Why the settlement is good for journalism
This case had the potential for making its way up to a very different Supreme Court — a court where at least two members have indicated they were more than ready to revisit New York Times v. Sullivan.
As delicious as it would have been to watch Tucker Carlson under cross examination huma-da-humming his way around the boatload of lies told and retold about the 2020 election, revenge in this case is indeed a dish better served cold.
Well, the $787.5 million settlement Fox News has agreed to pay out to settle the defamation case brought by Dominion Voting Systems isn’t too shabby either.
Yes, it would have been days or even weeks (the court estimated the trial might have taken about six weeks) of the cable news station’s hypocrisy on display. The testimony wouldn’t have brought much in the way of surprises really. The good stuff — about the reality of privately shared e-mails questioning the truth and sometimes the very sanity of Donald Trump and his merry band of wacky election deniers — has been out there for months thanks to the release of dozens of depositions given by Fox News personalities and its founder Rupert Murdoch.
That has given those who cheered the simple truth of Trump’s Election Day loss ample time to relish the exposure of the on-air lies released by the “fair and balanced” network. As for Trump’s true believers, well, they just continue to tune in night after night anyway.
Besides, there would be no video replay, no livestreamed verdict of the trial. Delaware courts are fairly restrictive on that issue and the most Judge Eric Davis would allow was a live audio feed — a poor substitute. That Fox News lawyers argued against a request by a group of media outlets that wanted to be able to record that audio feed and use excerpts on the air is simply Exhibit 432 on the hypocrisy list.
So was the Fox statement issued on the settlement, which in one sentence noted,
“We acknowledge the court’s rulings finding certain claims about Dominion to be false.”

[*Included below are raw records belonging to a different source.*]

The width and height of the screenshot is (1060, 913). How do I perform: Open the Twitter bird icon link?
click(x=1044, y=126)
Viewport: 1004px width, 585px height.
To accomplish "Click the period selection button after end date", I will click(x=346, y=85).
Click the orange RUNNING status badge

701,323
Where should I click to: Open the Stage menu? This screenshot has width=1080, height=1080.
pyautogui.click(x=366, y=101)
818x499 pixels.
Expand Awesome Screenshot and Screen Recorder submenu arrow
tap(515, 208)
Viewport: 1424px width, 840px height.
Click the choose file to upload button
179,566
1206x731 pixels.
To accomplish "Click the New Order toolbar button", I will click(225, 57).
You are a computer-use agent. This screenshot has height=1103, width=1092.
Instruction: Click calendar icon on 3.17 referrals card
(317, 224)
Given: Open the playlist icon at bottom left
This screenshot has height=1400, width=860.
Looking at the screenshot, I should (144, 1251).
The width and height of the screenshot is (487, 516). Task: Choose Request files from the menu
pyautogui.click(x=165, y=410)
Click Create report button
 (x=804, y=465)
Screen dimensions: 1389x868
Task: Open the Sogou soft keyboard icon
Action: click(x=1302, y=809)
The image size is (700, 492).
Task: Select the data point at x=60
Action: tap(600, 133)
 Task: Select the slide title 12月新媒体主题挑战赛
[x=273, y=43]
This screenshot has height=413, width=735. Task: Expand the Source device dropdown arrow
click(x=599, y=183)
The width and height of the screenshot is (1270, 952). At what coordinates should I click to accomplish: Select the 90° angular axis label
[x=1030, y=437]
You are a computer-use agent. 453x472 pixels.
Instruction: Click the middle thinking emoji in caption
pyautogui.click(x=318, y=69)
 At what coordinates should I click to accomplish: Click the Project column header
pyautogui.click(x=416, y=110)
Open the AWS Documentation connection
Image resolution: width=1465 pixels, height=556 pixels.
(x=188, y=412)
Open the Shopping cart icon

And in the next added, “This settlement reflects Fox’s continued commitment to the highest journalistic standards. We are hopeful that our decision to resolve this dispute with Dominion amicably, instead of the acrimony of a divisive trial, allows the country to move forward from these issues.”
Because, of course, the Fox team — Carlson, Sean Hannity, Maria Bartiromo, Jeanine Pirro — must be so very eager to “allow the country to move forward.”
Davis had, of course, already ruled that statements Fox and its minions had aired about Dominion were false. The media outlet’s lawyers were already precluded from arguing that its broadcasts of false information were still permitted because they raised allegations that were “newsworthy.”
So there wasn’t a lot of legal wiggle room left for the network as it attempted to push back on the issue of “actual malice” — the legal standard that has existed for libel since New York Times v. Sullivan, decided by the US Supreme Court in 1964. In that case the high court unanimously ruled that in order to prove libel a public official must also prove what was said or written was done “with knowledge that it was false or with reckless disregard for the truth.” It was a high bar that has long protected the media from frivolous lawsuits.
And that explains why some of us in the media aren’t weeping salty tears at being spared the drama of Murdoch and Hannity and MyPillow guy Mike Lindell taking the stand (really for those who miss Mike, just catch his commercials). Because this case had the potential for making its way up to a very different Supreme Court — a court where at least two members have indicated they were more than ready to revisit New York Times v. Sullivan.
“The proliferation of falsehoods is, and always has been, a serious matter,” Justice Clarence Thomas wrote in a 2021 dissent in a libel decision. “Instead of continuing to insulate those who perpetrate lies from traditional remedies like libel suits, we should give them only the protection the First Amendment requires.”
Justice Neil Gorsuch writing separately also noted that much had changed since Sullivan.
“What started in 1964 with a decision to tolerate the occasional falsehood to ensure robust reporting by a comparative handful of print and broadcast outlets,” he wrote, “has evolved into an ironclad subsidy for the publication of falsehoods by means and on a scale previously unimaginable.”
So would I want to give these two — and some of their Trump-appointed colleagues — another chance to overturn one of the few protections left to the media? Not a chance — even if it means depriving Tucker Carlson of the opportunity for the performance of a lifetime.